Jairo observa que a falta de agentes penitenciários que existia em 2014 não foi resolvida. “Quando a rebelião estourou, tínhamos nove agentes e hoje esse número se mantém. Não houve incremento de pessoal e a única medida tomada pelo governo do Estado depois da série de rebeliões desencadeadas naquele ano foi a implantação do SOE [Seção de Operações Especiais]”.

Questionado em relação à infraestrutura da unidade, Jairo cita que a situação encontrada em 2014 é a mesma: “Mesmo com a reforma não temos estrutura de isolamento disciplinar na unidade. Os agentes não conseguem gerar controle dentro da massa carcerária e pelo que estamos verificando ao longo dos dias é que a probabilidade de as coisas piorarem é enorme”.

Vaquinhas garantem vida de agentes

O líder sindical faz ainda outra séria revelação: “As mudanças que ocorreram nesse período foram promovidas pelos próprios agentes. Por meio de vaquinhas, em almoços e jantares, eles conseguiram levantar dinheiro do próprio bolso para garantir a segurança deles, a qual deveria ser garantida pelo Estado, mas não é”.

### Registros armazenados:
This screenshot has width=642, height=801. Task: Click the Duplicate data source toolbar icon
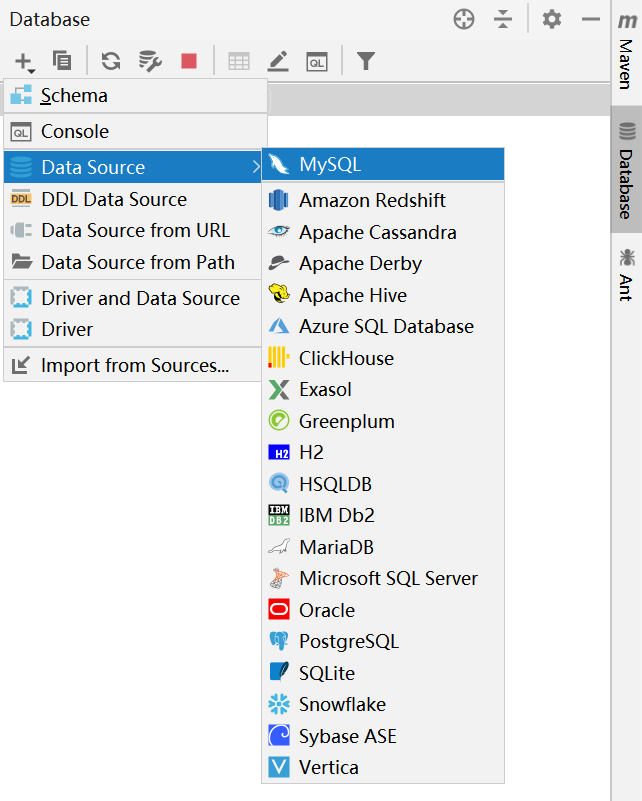(62, 61)
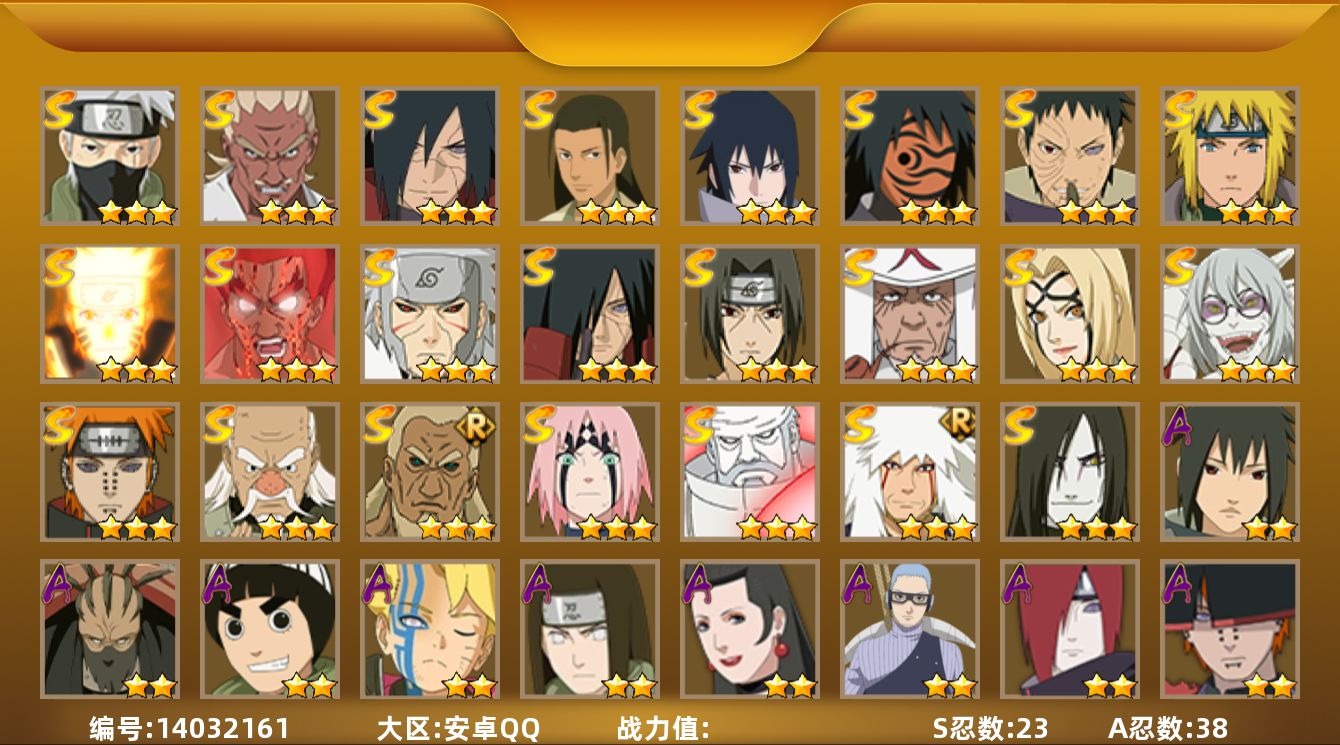Click the Hokage-hat Hiruzen portrait

(x=910, y=314)
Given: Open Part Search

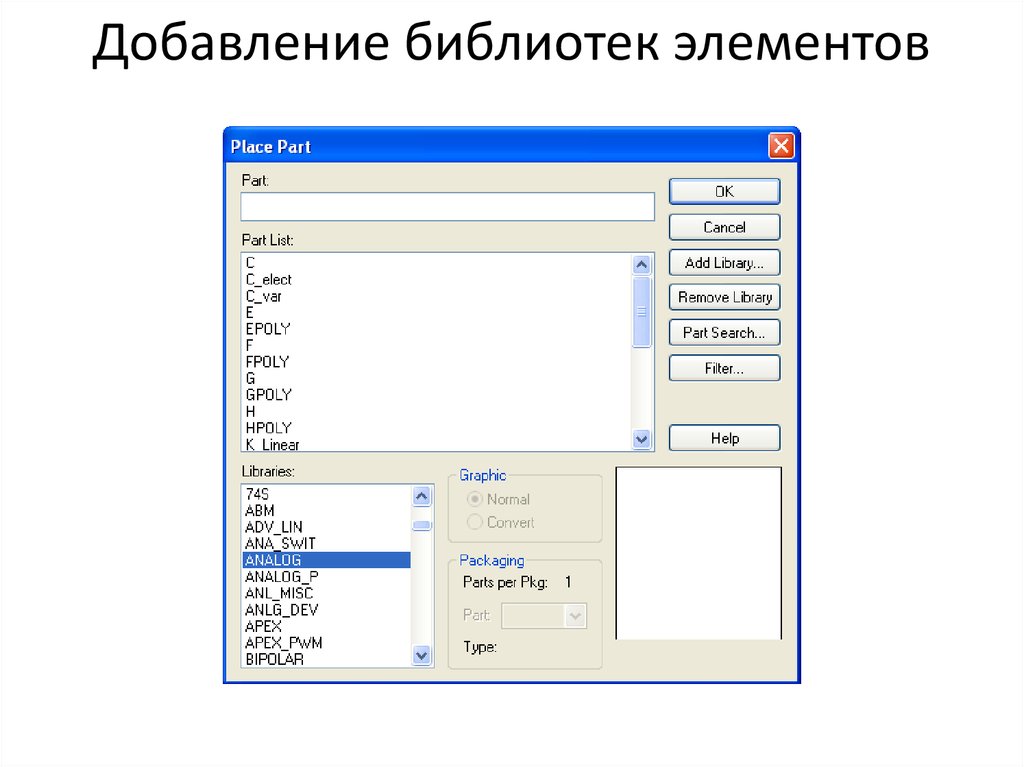Looking at the screenshot, I should (724, 332).
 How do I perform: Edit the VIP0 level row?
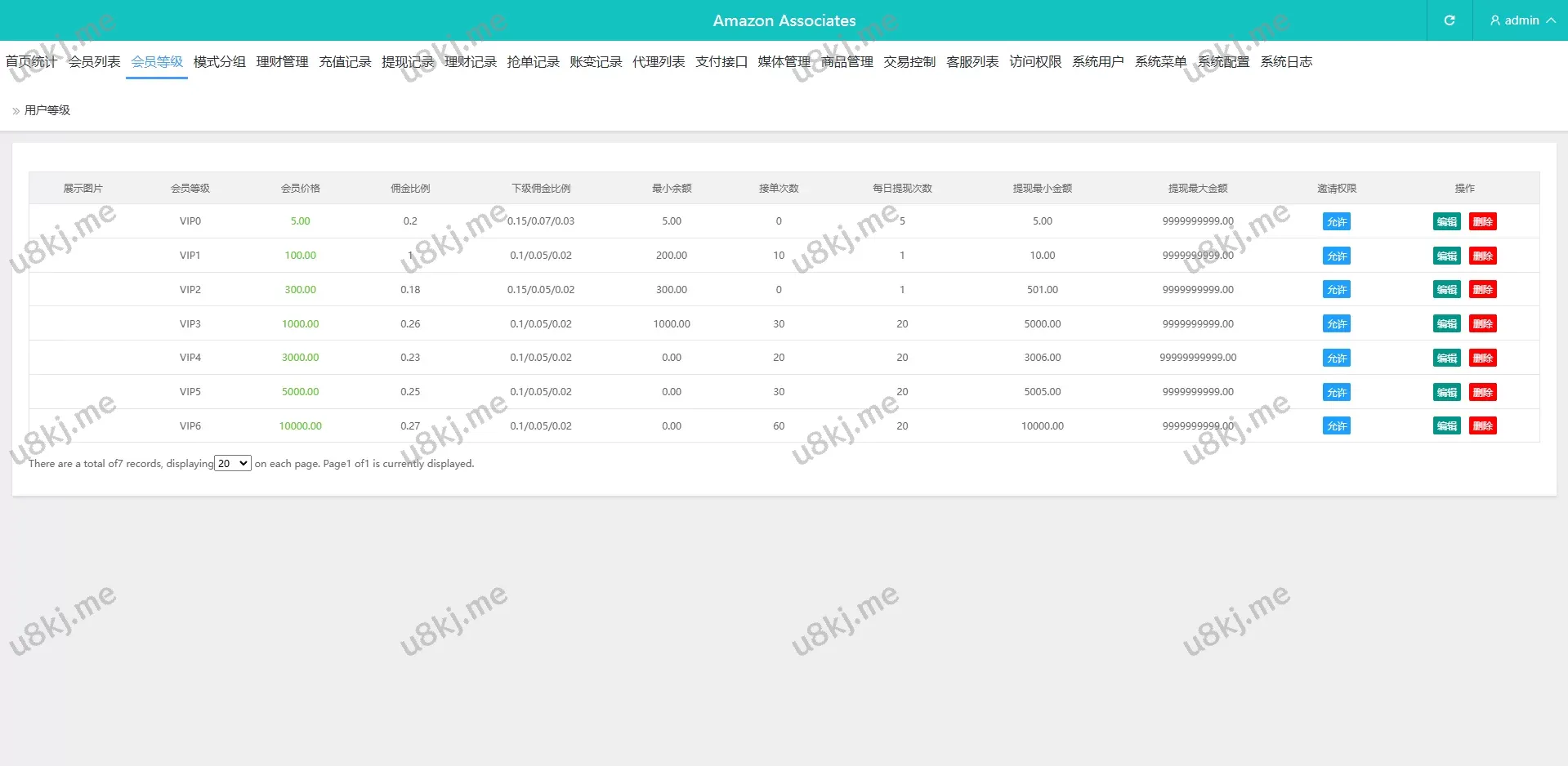pos(1446,222)
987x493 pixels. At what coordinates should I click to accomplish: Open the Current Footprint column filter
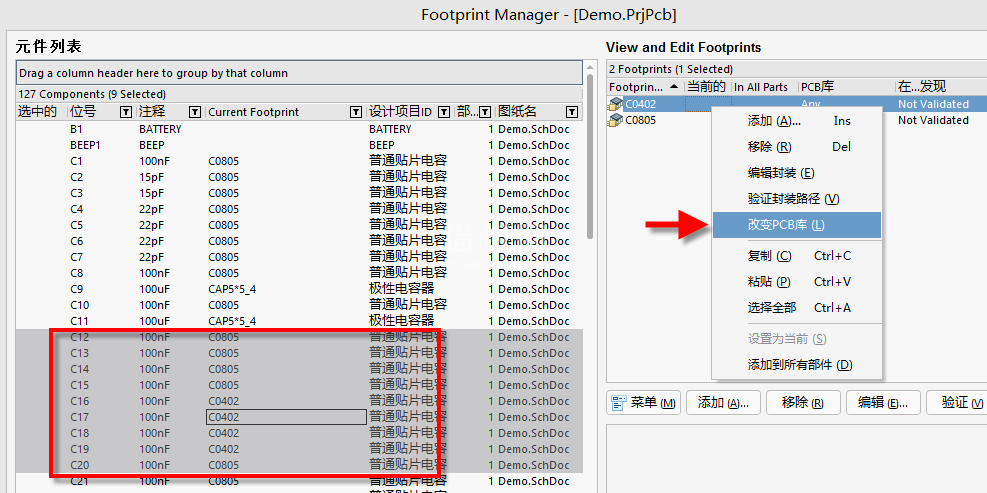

### Objetivo do exercício:
Retome o texto sobre a falta de agentes penitenciários e continue-o a partir da última frase.

### Resposta abaixo:
Dentre os itens que teriam sido implementados pelos profissionais, o advogado Jairo Ferreira Filho cita uma espécie de mecanização na abertura das portas.

PCC toma conta

Apontada desde o início como a articuladora da rebelião, a facção criminosa PCC (Primeiro Comando da Capital) ganhou ainda mais espaço dentro da PEC.

Conforme Jairo Ferreira Filho, o crime organizado cresceu em quantidade e força desde 2014. “Diariamente são registradas agressões por parte dos presos contra os agentes e nada acontece. Isso é muito prejudicial e não há nenhuma forma de coibir esse problema”, lamenta.

Novo motim: “é só os presos quererem”

Cascavel – A tomada da unidade prisional em 2014 aconteceu de forma rápida. Naquela época havia muito buchicho de que os presos iriam “virar a cadeia”. Agora a situação se repete. De acordo com um agente penitenciário que pediu para não ser identificado, as ameaças têm se tornado constantes: “Eles fazem o ‘salve’ diário e nesse grito de guerra anunciam aos quatro cantos que vão virar a cadeia. Todo dia que chego para trabalhar o medo de não sair vivo é enorme. O receio de ir entregar uma comida ou mesmo fazer algum procedimento de rotina e ser rendido paira sobre todos os profissionais que atuam na unidade”.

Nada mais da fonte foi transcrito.